* **Objective**: Reproduce the records from the start up to and including the line with "This screenshot has height=531, width=800.", switching "chart" to "graph" and leaving everything else unchanged.

* **Listed entries**:
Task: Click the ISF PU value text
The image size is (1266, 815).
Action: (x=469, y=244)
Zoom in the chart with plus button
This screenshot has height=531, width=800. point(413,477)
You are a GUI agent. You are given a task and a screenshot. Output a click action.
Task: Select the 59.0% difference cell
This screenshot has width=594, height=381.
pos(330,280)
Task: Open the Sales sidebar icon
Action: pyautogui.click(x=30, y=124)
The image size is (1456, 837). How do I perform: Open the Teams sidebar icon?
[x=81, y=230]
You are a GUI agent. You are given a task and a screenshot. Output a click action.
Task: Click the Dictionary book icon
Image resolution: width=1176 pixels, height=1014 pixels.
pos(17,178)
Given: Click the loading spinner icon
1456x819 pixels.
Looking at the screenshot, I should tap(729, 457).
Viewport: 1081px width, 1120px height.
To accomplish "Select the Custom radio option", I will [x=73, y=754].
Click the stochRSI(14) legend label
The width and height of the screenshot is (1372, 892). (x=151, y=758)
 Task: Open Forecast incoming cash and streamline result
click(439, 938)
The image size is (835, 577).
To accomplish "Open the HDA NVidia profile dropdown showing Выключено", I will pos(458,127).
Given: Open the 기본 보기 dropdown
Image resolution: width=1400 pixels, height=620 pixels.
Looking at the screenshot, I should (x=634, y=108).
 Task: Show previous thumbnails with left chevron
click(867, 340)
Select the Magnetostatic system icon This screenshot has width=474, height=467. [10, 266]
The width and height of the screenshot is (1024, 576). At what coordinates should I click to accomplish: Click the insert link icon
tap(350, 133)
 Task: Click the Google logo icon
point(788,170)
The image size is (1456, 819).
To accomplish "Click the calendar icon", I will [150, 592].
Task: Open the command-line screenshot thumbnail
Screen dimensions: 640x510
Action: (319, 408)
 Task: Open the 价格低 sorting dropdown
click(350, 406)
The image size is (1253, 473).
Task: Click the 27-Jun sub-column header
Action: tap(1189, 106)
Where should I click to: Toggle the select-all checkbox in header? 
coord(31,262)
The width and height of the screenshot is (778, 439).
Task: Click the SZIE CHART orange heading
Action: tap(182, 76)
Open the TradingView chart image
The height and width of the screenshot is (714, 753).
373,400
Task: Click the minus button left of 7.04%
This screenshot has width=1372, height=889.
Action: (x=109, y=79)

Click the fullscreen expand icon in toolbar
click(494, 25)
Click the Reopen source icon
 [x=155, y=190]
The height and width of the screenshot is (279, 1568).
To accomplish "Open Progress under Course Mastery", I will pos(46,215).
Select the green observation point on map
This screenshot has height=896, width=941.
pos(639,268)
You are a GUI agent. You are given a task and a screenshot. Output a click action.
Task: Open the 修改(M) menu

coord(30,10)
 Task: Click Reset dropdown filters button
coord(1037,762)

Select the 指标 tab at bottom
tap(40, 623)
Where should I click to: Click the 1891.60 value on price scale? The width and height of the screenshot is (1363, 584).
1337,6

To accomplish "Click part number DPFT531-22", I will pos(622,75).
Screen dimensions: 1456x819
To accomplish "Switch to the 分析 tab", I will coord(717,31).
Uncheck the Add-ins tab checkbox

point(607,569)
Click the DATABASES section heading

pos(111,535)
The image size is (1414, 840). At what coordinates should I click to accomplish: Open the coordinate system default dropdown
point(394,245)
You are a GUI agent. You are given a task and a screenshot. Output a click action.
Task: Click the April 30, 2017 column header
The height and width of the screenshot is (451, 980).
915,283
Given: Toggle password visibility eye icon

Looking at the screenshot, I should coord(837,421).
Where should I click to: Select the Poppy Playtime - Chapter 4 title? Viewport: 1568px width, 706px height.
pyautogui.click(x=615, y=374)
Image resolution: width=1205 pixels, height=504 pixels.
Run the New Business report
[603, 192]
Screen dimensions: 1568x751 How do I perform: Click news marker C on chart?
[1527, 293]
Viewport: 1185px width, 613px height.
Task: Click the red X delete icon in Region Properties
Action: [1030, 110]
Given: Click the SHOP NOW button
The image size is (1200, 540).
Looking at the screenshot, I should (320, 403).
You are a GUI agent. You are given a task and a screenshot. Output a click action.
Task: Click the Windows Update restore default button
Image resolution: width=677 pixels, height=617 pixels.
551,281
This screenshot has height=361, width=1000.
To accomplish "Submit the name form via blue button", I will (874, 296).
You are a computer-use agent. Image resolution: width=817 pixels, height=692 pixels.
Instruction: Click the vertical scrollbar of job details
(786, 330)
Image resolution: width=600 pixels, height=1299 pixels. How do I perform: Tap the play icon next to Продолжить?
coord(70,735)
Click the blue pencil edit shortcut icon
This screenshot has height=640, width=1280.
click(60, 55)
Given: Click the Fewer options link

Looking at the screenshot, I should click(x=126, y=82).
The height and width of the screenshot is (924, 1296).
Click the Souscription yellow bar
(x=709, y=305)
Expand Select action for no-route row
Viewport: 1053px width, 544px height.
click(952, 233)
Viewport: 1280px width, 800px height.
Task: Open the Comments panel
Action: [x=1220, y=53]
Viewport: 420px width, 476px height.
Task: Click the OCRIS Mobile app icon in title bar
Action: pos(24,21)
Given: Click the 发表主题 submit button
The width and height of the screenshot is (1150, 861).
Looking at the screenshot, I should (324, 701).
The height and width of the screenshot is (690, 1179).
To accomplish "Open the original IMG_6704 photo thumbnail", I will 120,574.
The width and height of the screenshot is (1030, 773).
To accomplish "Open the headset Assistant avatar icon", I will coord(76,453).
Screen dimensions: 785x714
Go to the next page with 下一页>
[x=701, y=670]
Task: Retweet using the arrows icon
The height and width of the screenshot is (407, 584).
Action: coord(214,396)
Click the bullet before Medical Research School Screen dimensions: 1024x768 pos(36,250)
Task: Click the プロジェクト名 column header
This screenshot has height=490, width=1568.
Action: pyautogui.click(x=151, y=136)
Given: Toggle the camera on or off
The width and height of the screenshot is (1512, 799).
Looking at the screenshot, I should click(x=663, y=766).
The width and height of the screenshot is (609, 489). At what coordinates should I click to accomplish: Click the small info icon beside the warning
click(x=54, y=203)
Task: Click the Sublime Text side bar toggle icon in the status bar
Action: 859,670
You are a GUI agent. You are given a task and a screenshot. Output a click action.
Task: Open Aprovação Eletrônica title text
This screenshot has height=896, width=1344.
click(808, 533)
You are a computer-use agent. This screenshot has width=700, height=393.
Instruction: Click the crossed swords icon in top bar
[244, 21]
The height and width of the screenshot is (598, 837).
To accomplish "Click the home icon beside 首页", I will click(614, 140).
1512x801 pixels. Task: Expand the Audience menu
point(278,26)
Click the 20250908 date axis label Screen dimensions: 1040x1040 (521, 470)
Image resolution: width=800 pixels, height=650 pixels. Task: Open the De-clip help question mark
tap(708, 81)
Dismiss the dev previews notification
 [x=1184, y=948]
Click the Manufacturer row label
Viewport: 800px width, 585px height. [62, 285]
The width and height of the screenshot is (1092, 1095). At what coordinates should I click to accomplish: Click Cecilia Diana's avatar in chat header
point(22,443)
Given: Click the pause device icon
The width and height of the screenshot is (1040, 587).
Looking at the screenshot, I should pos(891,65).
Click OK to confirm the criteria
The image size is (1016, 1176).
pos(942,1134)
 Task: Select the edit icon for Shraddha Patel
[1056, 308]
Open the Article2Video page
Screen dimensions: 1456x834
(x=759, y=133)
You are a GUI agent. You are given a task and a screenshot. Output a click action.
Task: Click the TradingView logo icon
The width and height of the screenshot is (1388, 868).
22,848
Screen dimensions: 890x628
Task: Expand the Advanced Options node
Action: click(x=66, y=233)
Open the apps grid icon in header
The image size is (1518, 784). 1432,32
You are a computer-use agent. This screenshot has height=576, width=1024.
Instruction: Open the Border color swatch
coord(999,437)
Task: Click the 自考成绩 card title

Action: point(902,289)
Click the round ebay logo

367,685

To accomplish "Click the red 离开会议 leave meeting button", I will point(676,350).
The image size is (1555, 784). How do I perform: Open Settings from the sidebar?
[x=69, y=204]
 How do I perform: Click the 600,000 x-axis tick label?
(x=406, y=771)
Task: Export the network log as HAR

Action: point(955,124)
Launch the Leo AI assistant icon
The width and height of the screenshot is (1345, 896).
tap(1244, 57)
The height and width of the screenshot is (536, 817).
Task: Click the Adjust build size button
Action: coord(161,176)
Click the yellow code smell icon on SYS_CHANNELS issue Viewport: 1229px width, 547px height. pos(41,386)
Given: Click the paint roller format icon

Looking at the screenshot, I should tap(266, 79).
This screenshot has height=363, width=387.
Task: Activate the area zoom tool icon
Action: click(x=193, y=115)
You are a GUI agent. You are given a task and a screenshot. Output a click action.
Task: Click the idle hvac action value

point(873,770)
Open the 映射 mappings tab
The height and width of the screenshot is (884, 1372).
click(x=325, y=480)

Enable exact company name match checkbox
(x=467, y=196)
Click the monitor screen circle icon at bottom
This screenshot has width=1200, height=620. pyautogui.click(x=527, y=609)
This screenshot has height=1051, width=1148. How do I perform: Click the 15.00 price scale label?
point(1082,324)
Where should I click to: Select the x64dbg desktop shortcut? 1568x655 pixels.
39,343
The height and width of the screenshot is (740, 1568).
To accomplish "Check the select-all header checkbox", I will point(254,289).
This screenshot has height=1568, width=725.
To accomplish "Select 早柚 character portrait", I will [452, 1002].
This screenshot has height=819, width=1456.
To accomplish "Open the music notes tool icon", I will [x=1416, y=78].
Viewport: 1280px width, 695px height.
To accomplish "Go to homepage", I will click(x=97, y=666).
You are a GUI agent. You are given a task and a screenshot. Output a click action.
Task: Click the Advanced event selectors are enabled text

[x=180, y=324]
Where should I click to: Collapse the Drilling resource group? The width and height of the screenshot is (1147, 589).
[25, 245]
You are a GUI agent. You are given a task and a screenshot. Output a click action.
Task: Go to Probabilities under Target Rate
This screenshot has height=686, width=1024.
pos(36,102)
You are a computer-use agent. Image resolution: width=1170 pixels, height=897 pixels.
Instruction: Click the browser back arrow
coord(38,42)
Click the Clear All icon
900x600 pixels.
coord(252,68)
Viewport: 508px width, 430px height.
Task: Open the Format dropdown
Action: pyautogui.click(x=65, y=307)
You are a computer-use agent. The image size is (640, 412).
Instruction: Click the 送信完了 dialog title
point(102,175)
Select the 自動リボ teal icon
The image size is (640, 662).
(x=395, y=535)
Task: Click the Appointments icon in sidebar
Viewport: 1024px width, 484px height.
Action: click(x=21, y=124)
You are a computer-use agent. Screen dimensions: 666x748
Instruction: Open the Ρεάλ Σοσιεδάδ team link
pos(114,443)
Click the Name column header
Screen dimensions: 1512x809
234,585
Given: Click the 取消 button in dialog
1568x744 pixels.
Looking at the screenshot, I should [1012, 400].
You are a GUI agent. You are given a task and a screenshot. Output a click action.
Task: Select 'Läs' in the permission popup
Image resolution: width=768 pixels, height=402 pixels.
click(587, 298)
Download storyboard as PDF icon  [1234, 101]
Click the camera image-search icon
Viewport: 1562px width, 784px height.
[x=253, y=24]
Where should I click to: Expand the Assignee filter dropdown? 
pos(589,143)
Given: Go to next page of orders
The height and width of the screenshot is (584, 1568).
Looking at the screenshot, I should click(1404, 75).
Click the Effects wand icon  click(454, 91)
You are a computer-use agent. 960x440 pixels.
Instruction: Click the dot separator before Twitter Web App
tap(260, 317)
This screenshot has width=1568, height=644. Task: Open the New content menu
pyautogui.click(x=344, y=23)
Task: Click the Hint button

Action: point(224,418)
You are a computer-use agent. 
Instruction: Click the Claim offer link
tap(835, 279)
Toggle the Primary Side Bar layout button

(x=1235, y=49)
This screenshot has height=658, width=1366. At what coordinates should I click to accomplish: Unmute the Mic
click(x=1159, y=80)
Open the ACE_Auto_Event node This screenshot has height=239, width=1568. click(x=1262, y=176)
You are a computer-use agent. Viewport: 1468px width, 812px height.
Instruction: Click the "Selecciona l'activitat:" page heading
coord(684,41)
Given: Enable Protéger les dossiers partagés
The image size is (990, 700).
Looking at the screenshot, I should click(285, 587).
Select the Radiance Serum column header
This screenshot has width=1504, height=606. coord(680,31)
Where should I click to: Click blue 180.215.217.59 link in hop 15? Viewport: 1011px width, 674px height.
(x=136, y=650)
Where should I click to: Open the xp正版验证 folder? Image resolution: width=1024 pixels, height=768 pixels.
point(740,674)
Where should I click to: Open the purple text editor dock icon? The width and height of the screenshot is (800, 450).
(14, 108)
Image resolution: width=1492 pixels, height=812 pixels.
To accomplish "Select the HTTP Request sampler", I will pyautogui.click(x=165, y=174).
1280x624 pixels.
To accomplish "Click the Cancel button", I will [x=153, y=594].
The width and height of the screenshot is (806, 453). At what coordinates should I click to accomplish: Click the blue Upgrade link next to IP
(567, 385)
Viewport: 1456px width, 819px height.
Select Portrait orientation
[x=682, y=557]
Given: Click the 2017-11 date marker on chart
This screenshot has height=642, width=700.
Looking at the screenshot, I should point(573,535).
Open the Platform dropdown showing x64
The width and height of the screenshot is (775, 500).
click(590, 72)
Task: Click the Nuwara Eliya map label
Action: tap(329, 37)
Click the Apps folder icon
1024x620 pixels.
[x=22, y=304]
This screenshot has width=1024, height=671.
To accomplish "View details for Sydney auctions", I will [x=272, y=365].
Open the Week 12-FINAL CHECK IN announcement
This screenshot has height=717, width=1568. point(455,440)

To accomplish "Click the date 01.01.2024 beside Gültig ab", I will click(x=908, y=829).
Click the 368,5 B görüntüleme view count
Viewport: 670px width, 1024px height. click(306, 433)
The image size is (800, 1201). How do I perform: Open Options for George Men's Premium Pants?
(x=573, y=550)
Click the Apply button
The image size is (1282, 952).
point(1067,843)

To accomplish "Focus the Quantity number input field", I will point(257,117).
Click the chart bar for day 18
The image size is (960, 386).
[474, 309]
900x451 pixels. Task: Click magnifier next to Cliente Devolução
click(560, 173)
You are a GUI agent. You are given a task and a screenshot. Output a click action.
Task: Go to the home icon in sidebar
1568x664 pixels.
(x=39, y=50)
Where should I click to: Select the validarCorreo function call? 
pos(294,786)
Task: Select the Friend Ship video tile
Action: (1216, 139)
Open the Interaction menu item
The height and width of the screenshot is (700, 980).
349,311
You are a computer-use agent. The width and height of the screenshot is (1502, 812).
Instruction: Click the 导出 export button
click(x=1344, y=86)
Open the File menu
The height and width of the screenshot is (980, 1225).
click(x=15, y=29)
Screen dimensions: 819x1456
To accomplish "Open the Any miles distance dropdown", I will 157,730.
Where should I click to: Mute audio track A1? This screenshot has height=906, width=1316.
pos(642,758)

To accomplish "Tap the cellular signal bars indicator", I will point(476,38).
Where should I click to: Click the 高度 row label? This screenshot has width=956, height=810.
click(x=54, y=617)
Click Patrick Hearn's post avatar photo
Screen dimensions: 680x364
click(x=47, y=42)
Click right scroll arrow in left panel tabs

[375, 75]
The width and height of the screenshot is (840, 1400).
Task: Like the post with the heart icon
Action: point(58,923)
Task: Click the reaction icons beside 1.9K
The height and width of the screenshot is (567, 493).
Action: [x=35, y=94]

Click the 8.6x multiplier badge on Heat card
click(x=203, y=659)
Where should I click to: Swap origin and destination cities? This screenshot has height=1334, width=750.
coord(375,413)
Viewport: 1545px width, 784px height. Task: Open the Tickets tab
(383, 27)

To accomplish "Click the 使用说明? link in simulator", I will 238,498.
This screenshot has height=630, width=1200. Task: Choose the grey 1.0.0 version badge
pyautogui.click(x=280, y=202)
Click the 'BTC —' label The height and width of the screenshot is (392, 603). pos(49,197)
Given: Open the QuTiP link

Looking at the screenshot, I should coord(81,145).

* **Task response**:
Task: Click the ISF PU value text
The image size is (1266, 815).
Action: (x=469, y=244)
Zoom in the graph with plus button
This screenshot has height=531, width=800. point(413,477)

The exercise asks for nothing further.